Socialistes, écologistes, PTB: tous veulent "sortir du carcan" pour donner des marges de négociation dans les secteurs où des augmentations au-delà de la norme sont possibles. Pas question, pour les libéraux, qui exigeraient alors que l’on rediscute de l’indexation automatique. Les débats à venir au sein de la Vivaldi s’annoncent animés.
"Tout dépend du point de vue. Une loi, ça peut se changer , glisse Étienne de Callataÿ. Mais indexation et loi de 96 forment un package global. Pour le patronat, toucher à l’un impose que l’on touche à l’autre. Les syndicats veulent qu’on modifie la loi de façon indépendante, partant du principe que cette loi, au regard de certaines entreprises qui se portent bien, mais aussi de travailleurs qui tirent la langue, constitue une taille unique qui ne correspond pas à l’hétérogénéité du paysage" .
Baisser la fiscalité
Le constat est plutôt partagé au sein de la classe politique: la fiscalité sur le travail apparaît comme trop lourde en Belgique. Une réforme fiscale orchestrée par le ministre des Finances, Vincent Van Peteghem (CD&V), est d’ailleurs attendue au cours des prochains mois et devrait en principe se saisir du sujet.

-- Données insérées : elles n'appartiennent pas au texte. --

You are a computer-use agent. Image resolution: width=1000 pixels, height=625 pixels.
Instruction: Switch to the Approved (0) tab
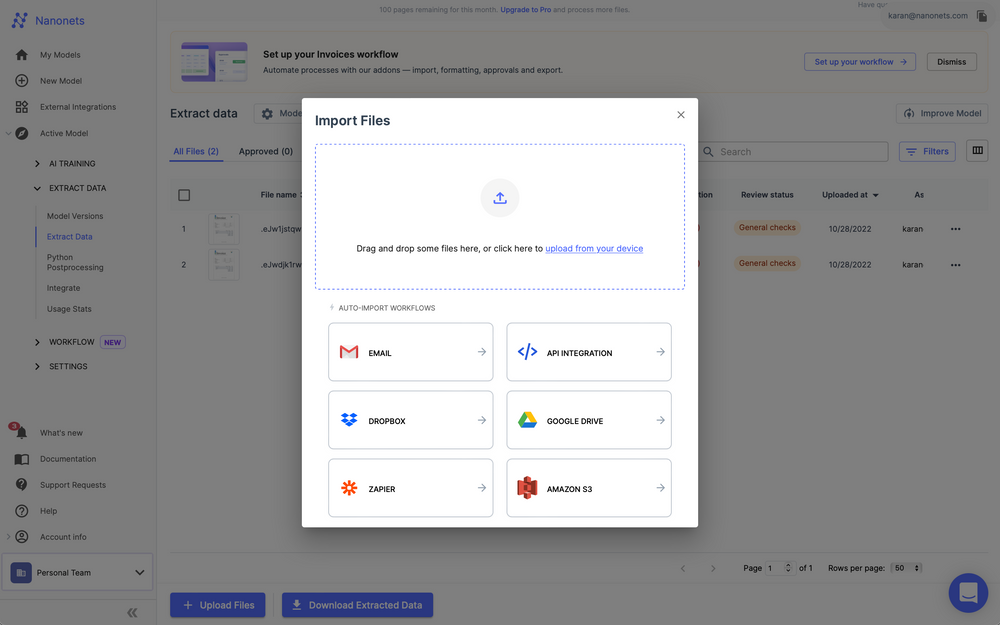(x=265, y=151)
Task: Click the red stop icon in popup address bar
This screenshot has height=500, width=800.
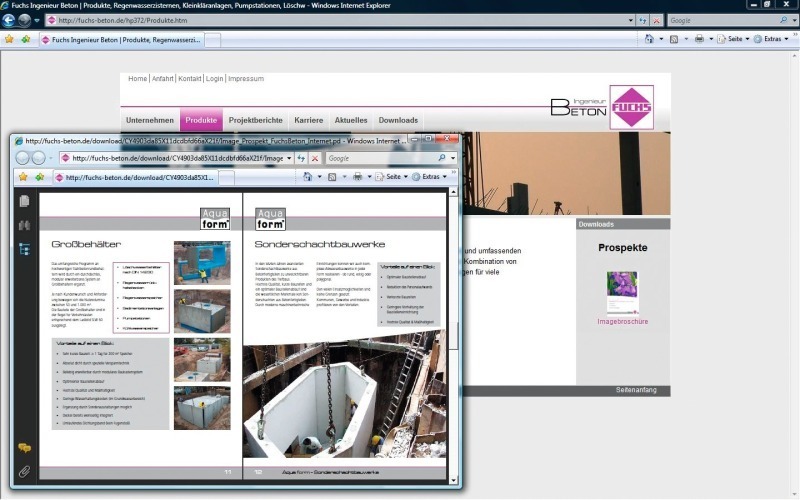Action: tap(314, 158)
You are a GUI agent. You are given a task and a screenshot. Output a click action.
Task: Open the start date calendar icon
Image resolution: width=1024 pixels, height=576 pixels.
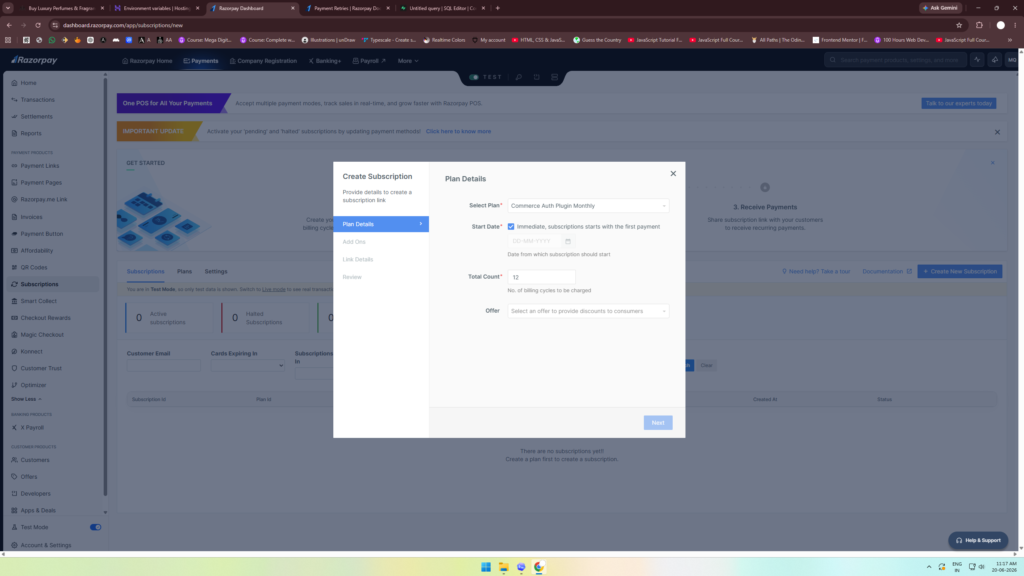pos(568,241)
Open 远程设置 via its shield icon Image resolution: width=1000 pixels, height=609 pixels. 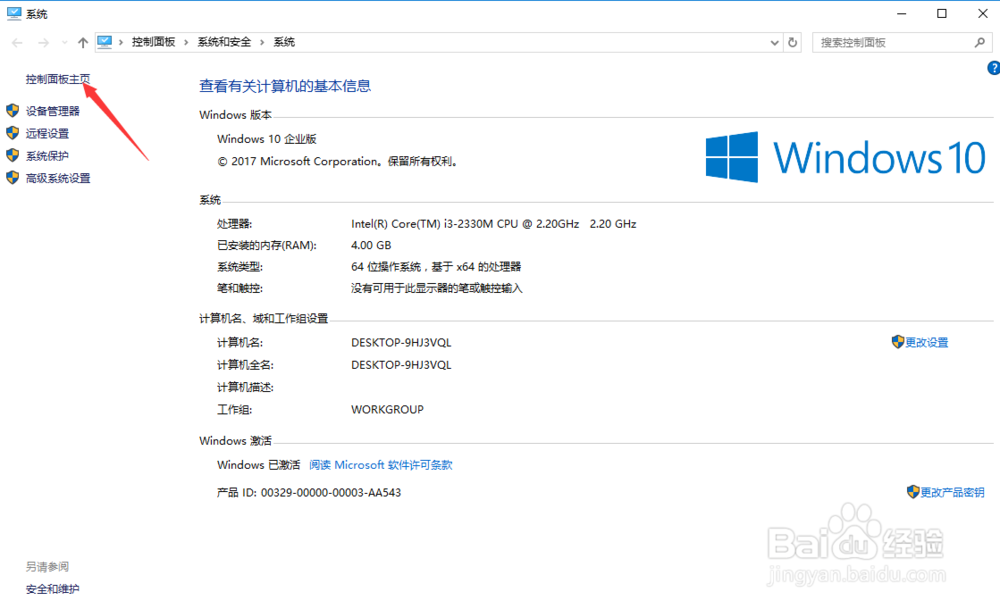(12, 133)
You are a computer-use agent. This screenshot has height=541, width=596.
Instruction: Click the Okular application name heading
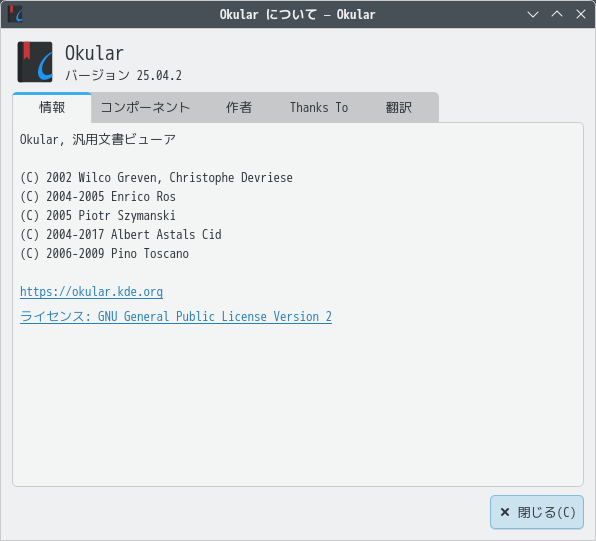(x=94, y=53)
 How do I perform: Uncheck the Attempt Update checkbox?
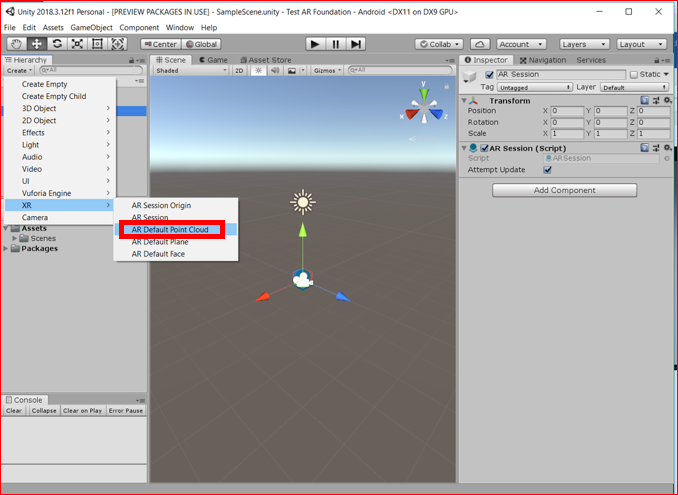pos(548,170)
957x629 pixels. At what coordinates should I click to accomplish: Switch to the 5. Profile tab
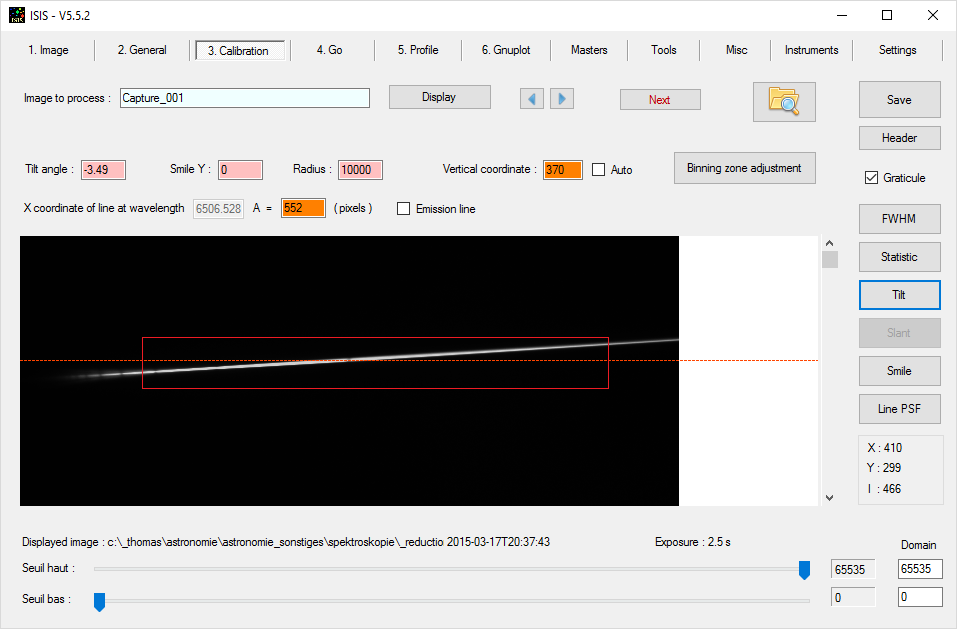pyautogui.click(x=418, y=50)
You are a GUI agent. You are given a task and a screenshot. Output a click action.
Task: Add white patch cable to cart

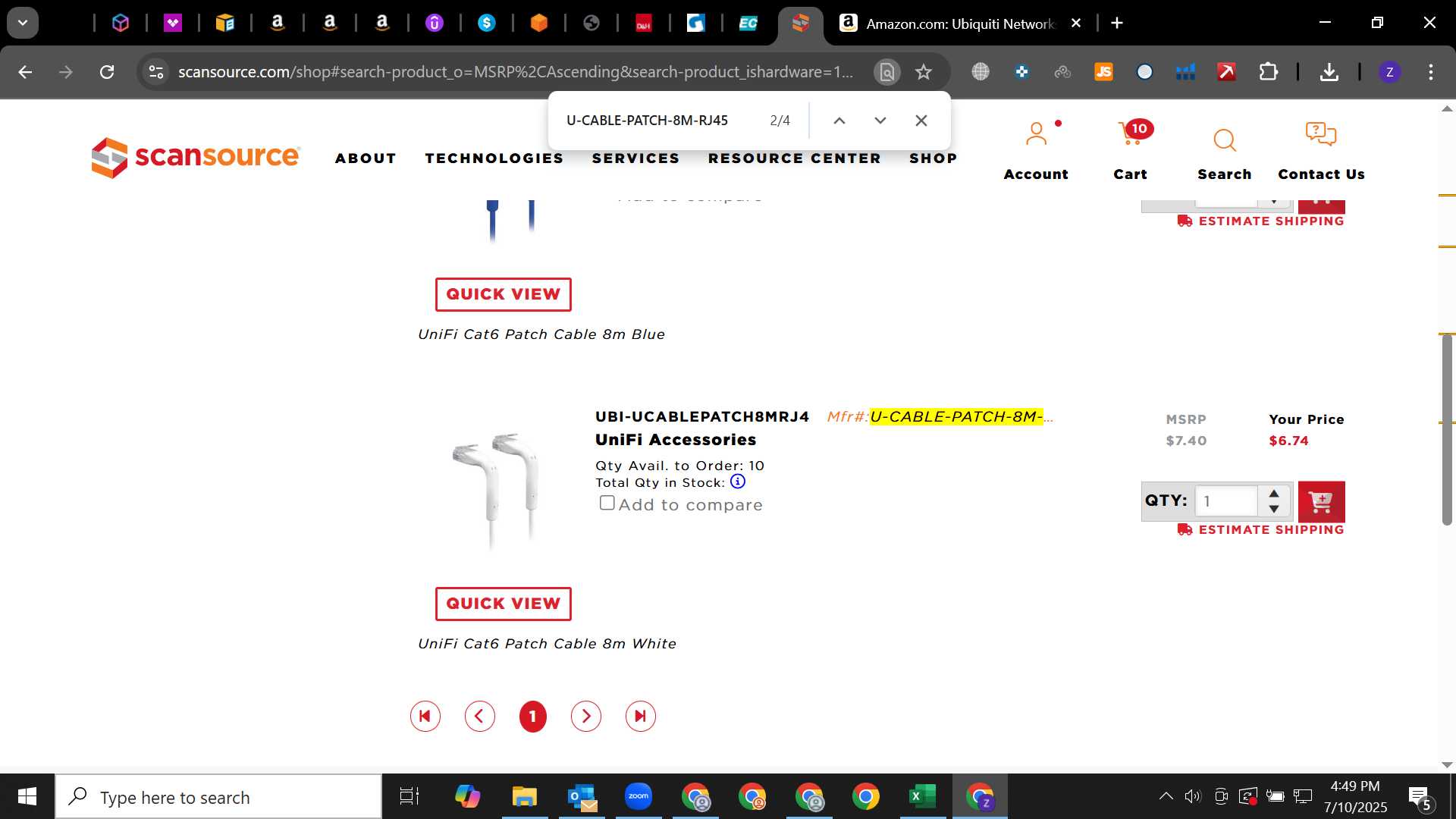click(x=1321, y=501)
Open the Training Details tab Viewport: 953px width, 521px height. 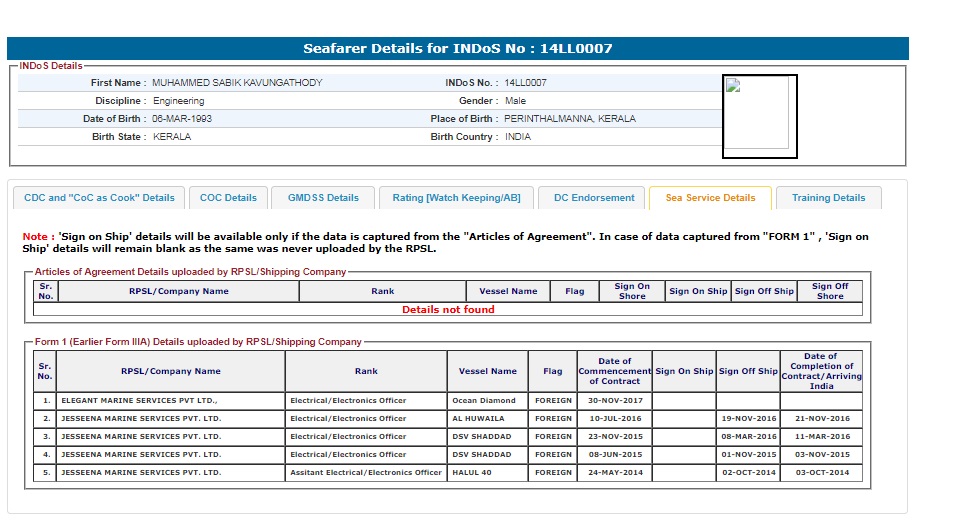click(x=828, y=198)
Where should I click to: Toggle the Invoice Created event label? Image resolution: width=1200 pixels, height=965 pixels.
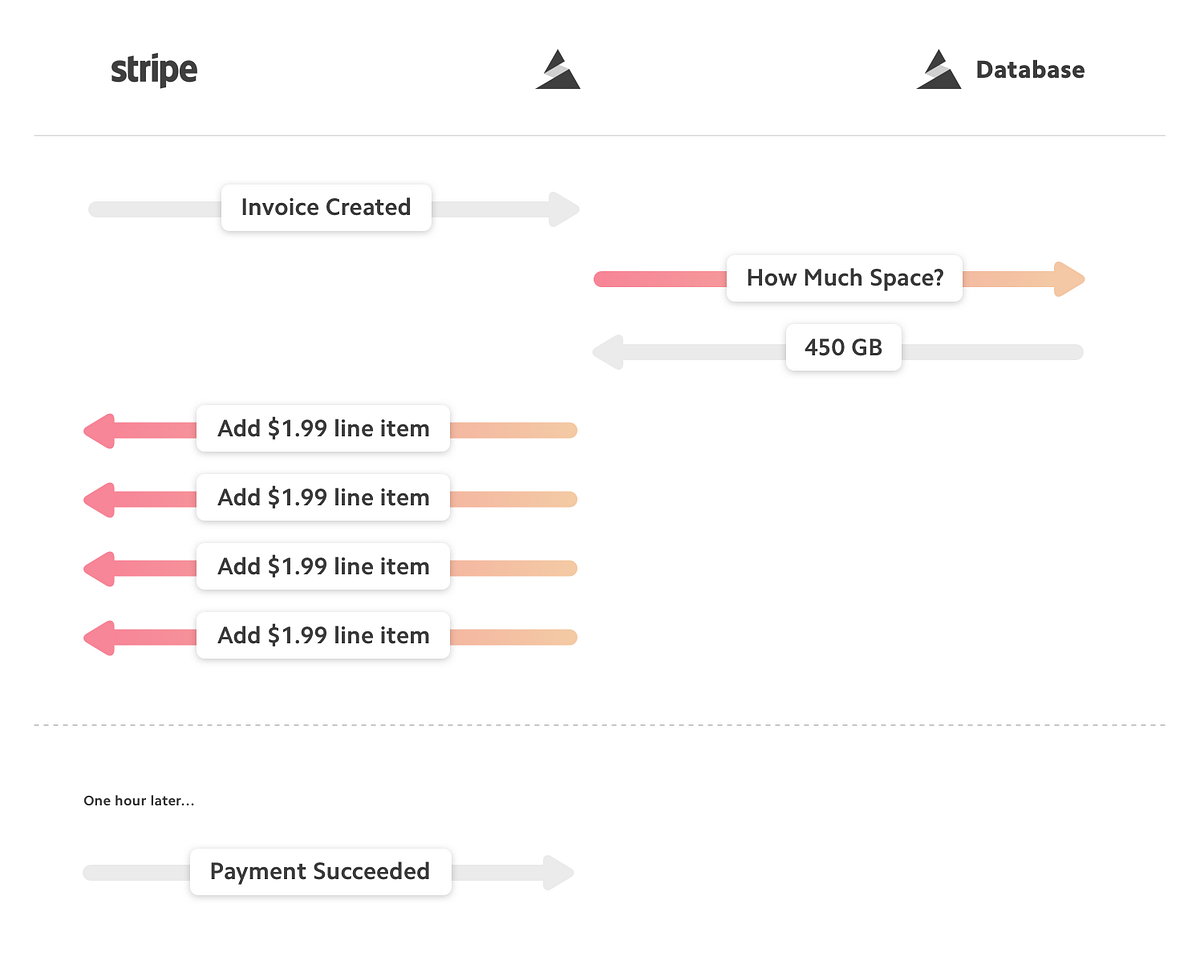coord(326,207)
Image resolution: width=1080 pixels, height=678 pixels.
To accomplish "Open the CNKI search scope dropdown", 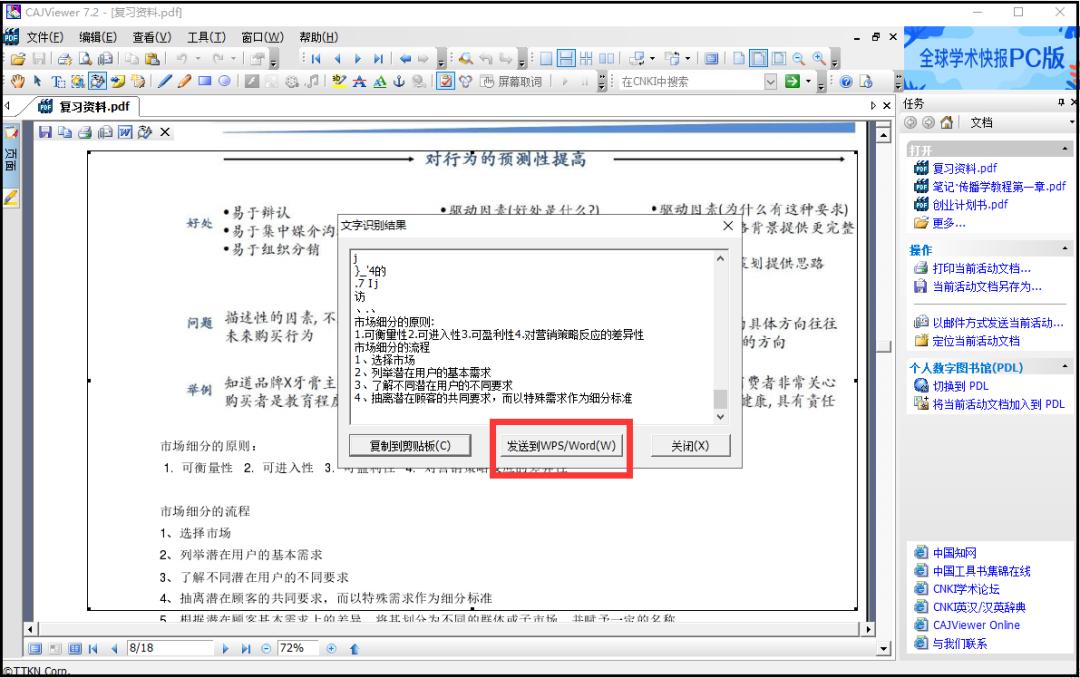I will (x=770, y=83).
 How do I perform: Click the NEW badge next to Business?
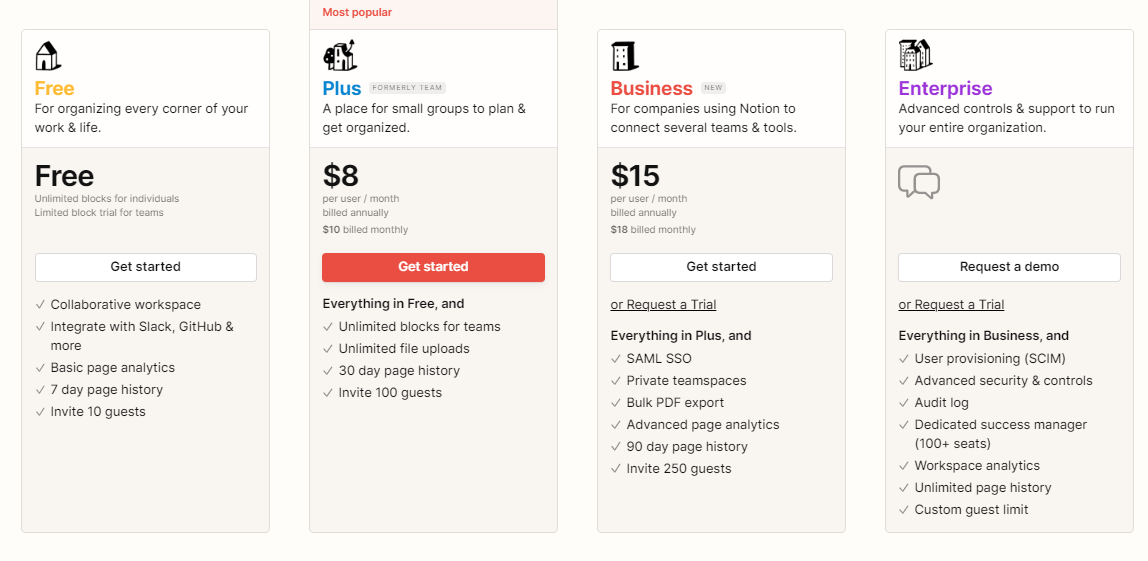[x=712, y=88]
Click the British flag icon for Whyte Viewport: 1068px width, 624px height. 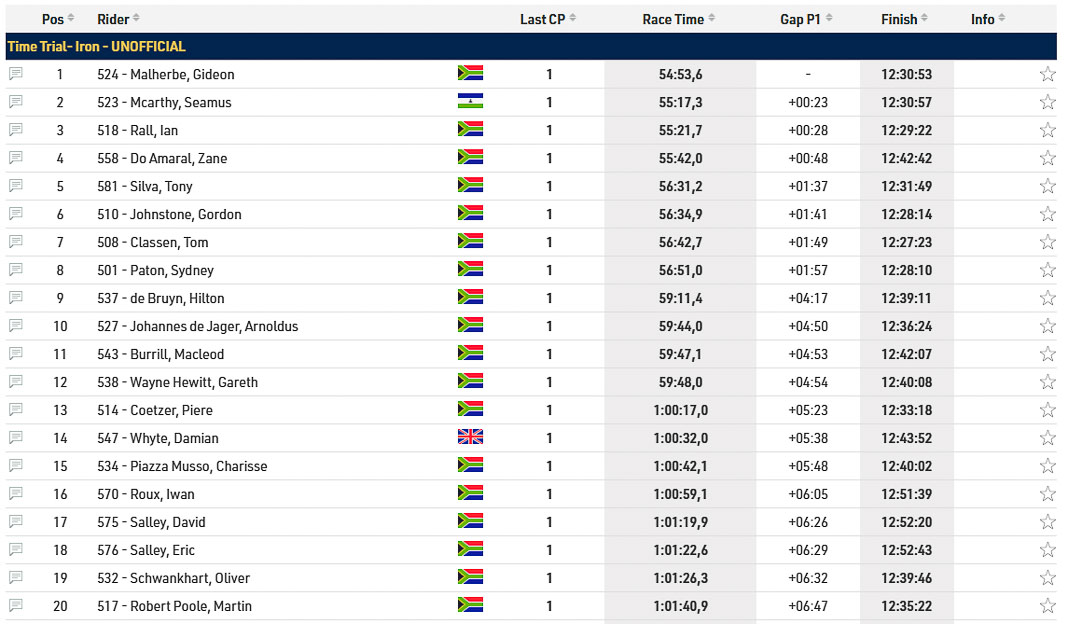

Plusieurs partis ont formulé leurs exigences dernièrement.C’est le cas d’Écolo, qui demande une série de mesures de relèvement des revenus, dont un crédit d’impôt sur les bas salaires et une réorientation des réductions de cotisations vers les plus bas salaires. Le MR propose de relever de 9000 à 12000 euros la quotité exemptée d’impôts. Un élargissement de la première tranche, exonérée d’impôt, en d’autres termes.
"Clairement, il faut alléger la fiscalité sur les salaires, en particulier les bas salaires, et éliminer les pièges à l’emploi" , abonde Jean Hindriks, réticent à l’idée de voir arriver de nouvelles taxes en réaction à l’inflation.
"Le travail est lourdement taxé, mais en plus, en Belgique, on atteint très vite des taux marginaux de taxation plus élevés. En gros, dès que vous dépassez 15000 euros, vous l’euro supplémentaire sera taxé à 50%" , décrit Étienne de Callataÿ, pointant un manque problématique de progressivité.